Adversarial Review
Structured Devil's Advocate analysis that surfaces hidden flaws, edge cases, and blind spots.
Rules (Absolute)
- Default to finding problems. Conduct rigorous analysis across all three vectors. Report every genuine issue found — do not downplay or omit real concerns. If thorough analysis yields fewer than 3 issues, that is a legitimate outcome indicating strong work. Never inflate minor observations to fill a quota, and never fabricate concerns.
- Attack the strongest points. Don't waste time on trivial issues. Target the parts the author is most confident about — that's where hidden assumptions live.
- Separate severity levels. Not all issues are equal. Clearly distinguish critical from minor.
- Propose alternatives. Every criticism must include a concrete alternative or mitigation.
- Steel-man first. Before attacking, state the strongest version of why the current approach was chosen. This prevents straw-man critiques.
- No ad hominem. Critique the work, not the author. Be sharp but constructive.
Ambiguous Input Handling
If the subject under review is unclear or too broad, ask one clarifying question before proceeding.

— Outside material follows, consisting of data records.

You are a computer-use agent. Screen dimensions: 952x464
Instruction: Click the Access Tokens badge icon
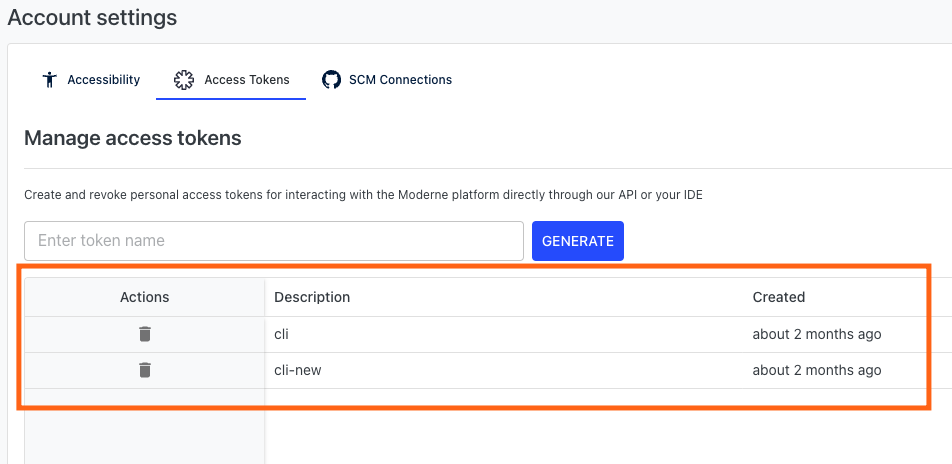pyautogui.click(x=183, y=80)
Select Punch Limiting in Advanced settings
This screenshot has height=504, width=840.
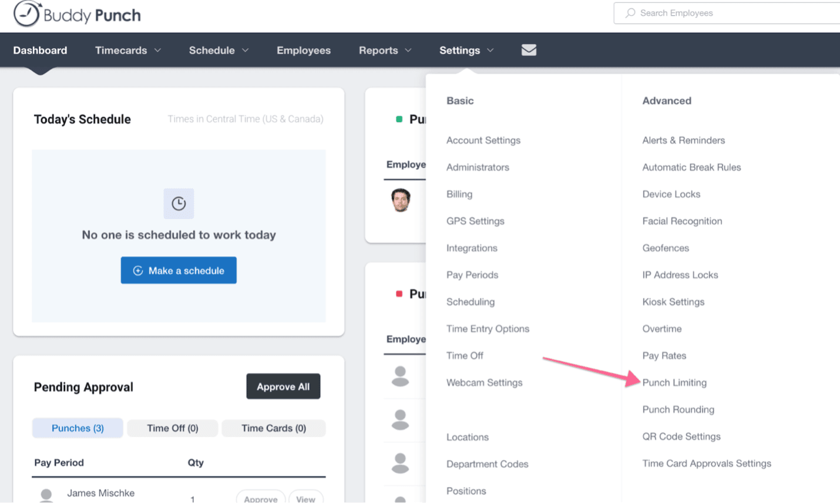674,382
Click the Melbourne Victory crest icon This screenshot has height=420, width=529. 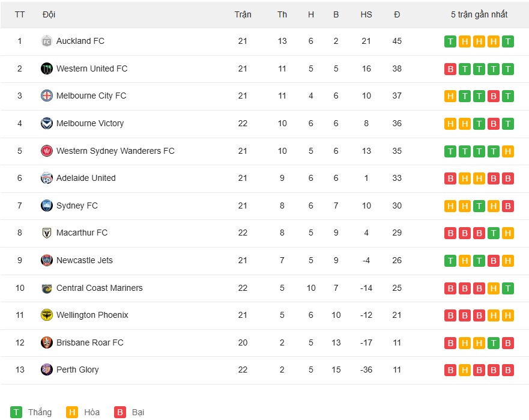(x=47, y=123)
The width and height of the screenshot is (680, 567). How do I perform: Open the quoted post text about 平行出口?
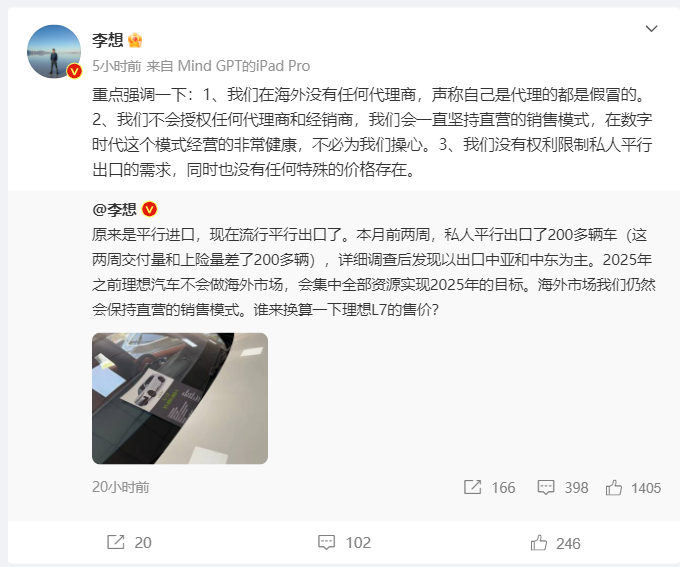(373, 272)
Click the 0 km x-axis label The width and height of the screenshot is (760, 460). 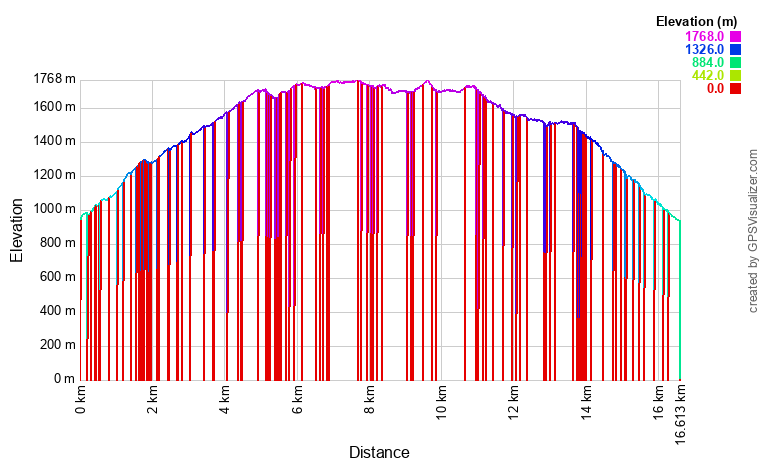[81, 399]
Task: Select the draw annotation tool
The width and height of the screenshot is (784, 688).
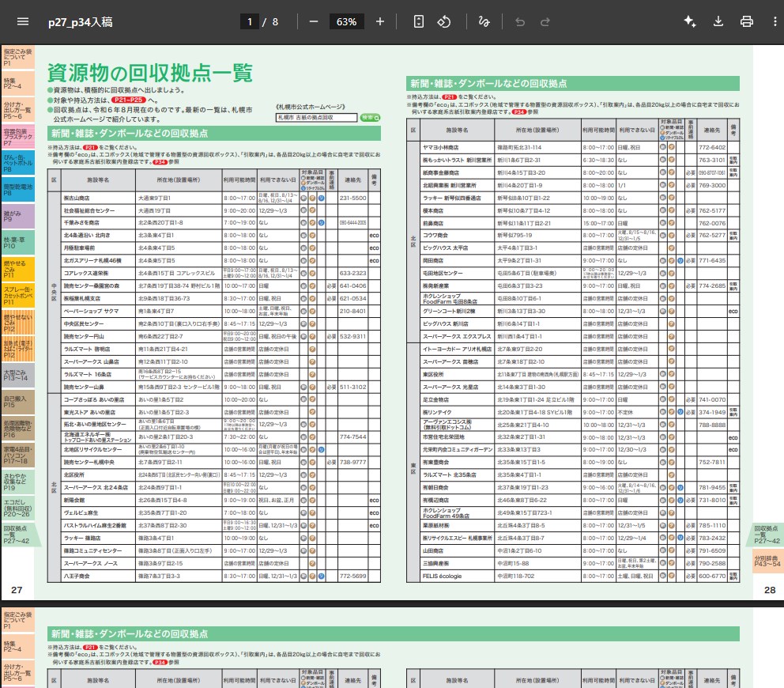Action: pos(484,21)
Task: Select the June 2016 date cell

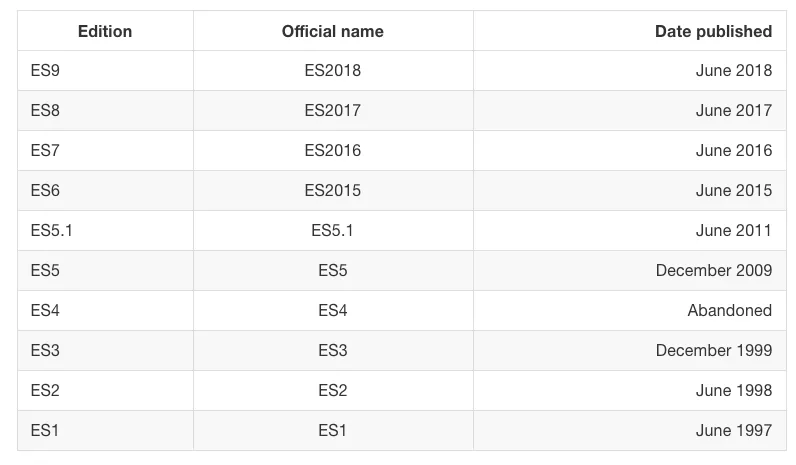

Do not review a vague target. Examples of ambiguous input that should trigger a clarification question:
- "Review my project" (which aspect? architecture? security? specific files?)
- "Is this okay?" with no context (what is "this"?)
- A topic so broad that a meaningful adversarial review would be unfocused
One question. Get the answer. Then proceed.
Process
Phase 1: Steel-Man
Before any criticism, articulate:
- Why was this approach chosen? (Best possible justification)
- What does it optimize for? (Performance? Simplicity? Time-to-market?)
- Under what conditions is this the right choice?
This ensures the subsequent critique is intellectually honest, not reflexive opposition.
Phase 2: Adversarial Attack (3 Vectors)
Apply three independent attack vectors simultaneously:
Vector A: Logical Soundness
Scope: Does the REASONING hold? Examine premises, conclusions, logical flow.
- Are there logical contradictions or circular reasoning?
- Are conclusions actually supported by the stated premises?
- What unstated assumptions does the reasoning depend on?
- Is there confirmation bias in the evidence selection? Do NOT examine implementation structure — that's Vector C.
Vector B: Edge Case Assault
Scope: Does it SURVIVE reality? Test against real-world conditions.
- What happens at boundaries? (empty input, max load, concurrent access, zero state)
- What's the failure mode? (graceful degradation vs. catastrophic failure)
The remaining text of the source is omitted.